Seorang wanita berbaju lusuh dan kumal berdiri di depannya. Perlahan dia melangkah, kakinya pincang, urat-urat di tangannya terlihat menonjol. Rambutnya mulai ubanan. Umurnya empat puluh tahun. Namun wajahnya terlihat jauh lebih tua dari usianya.
Didekatinya gadis yang sedang duduk didepanya. Dari tempatnya berdiri ditatapnya remaja yang sedang merajuk itu, dia lalu duduk tepat di hadapan anak perempuan yang tetap menundukkan kepalanya tersebut. Perlahan, dijulurkan tangannya ke kepala sang gadis, mencoba membelainnya. Namun tiba-tiba gadis itu menepis tangannya. Mata sayu perempuan itu tersentak kaget, badannya terdorong beberapa senti ke belakang. Rona kekecewaan terpanjar dari wajahnya. Jelas hatinya terluka! Sesaat dari sudut mata yang mulai berkerut itu mengalir air bening.
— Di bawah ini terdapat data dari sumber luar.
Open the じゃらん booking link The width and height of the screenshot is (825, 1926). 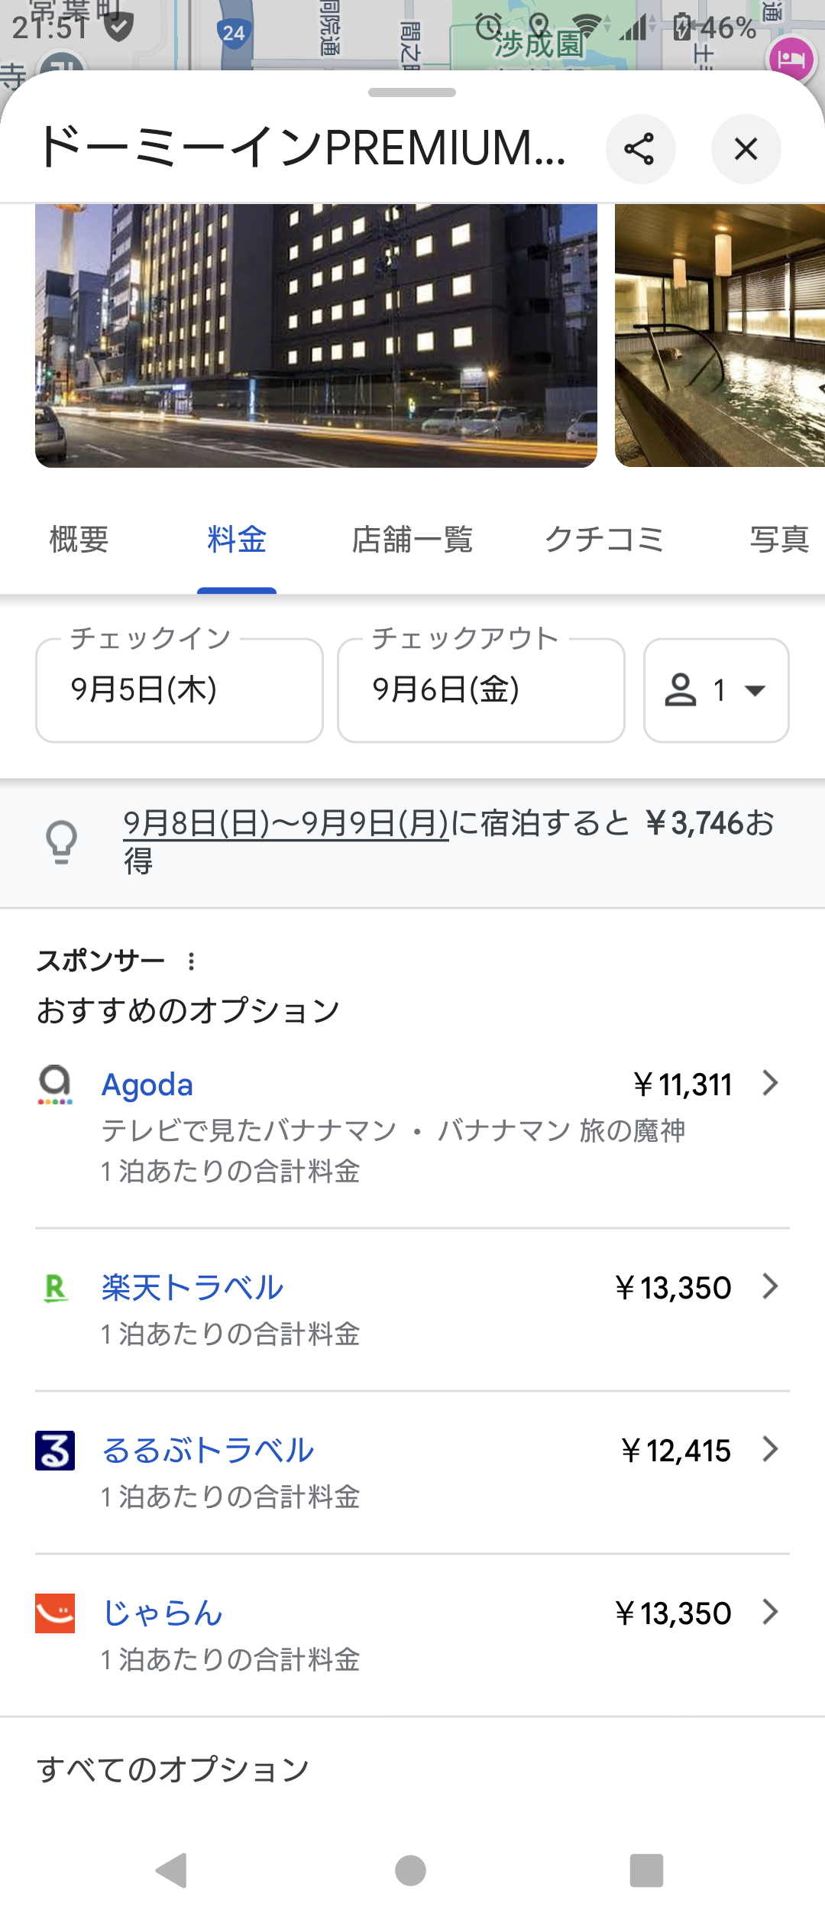[163, 1613]

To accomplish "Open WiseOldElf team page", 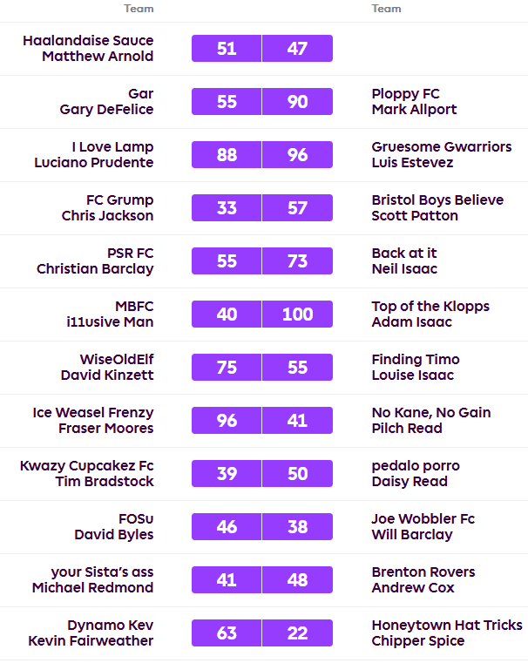I will click(117, 359).

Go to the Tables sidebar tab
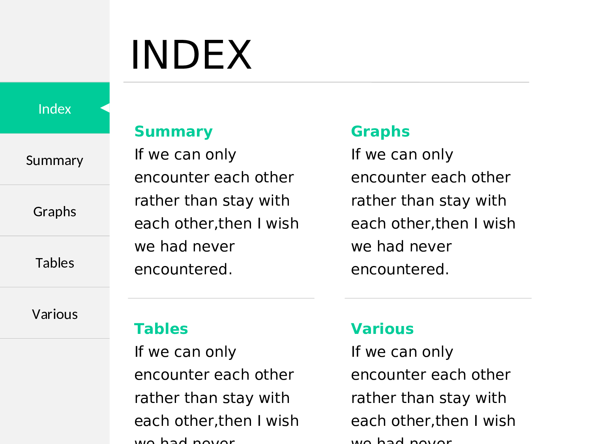pos(54,263)
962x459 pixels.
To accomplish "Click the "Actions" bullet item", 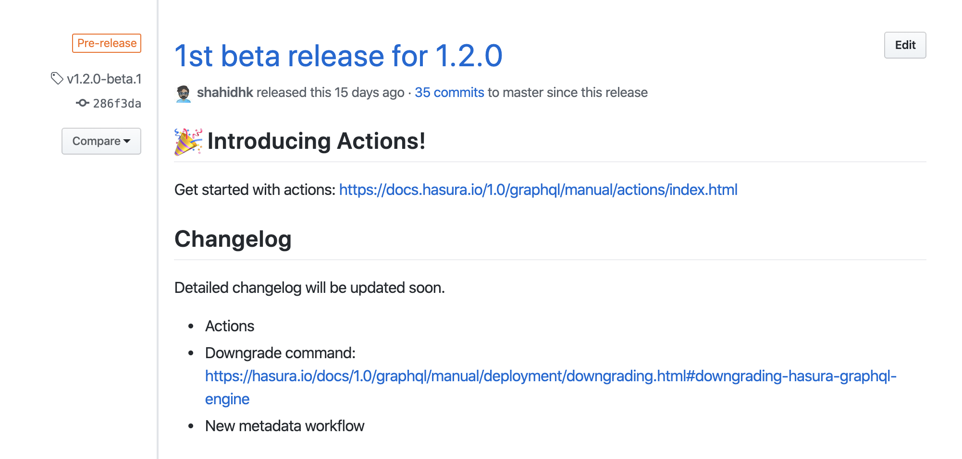I will (230, 326).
Wanita itu menangis.
Dia bangkit dari tempat duduknya, dengan kaki yang terpincang-pincang, melangkah ke luar rumah bedeng itu. Sayup-sayup masih terdengar sesenggukannya. Diambilnya tumpukan kardus-kardus bekas di depannya, lalu dimasukkan ke dalam gerobak kusam di samping gubuk reot, tempat dia dan ketiga anaknya berteduh selama ini. Sesekali disekanya air mata dengan kerah daster kucel yang dipakainya. Pagi itu mendung, semendung perasaanya saat itu.

***

Gadis belia itu masih membisu. Sejuta angan bermain di kepalanya. Berhayal andai saja dia terlahir sebagai anak pengusaha sukses, pasti hidupnya akan bahagia, jauh dari penderitaan. Mau apa saja tinggal minta. Punya tas, sepatu dan baju bagus. Pulang pergi ke sekolah diantar dengan mobil mewah. Dan yang terpenting dia akan bisa terus sekolah, bahkan di sekolah elit dan bermutu sekali pun.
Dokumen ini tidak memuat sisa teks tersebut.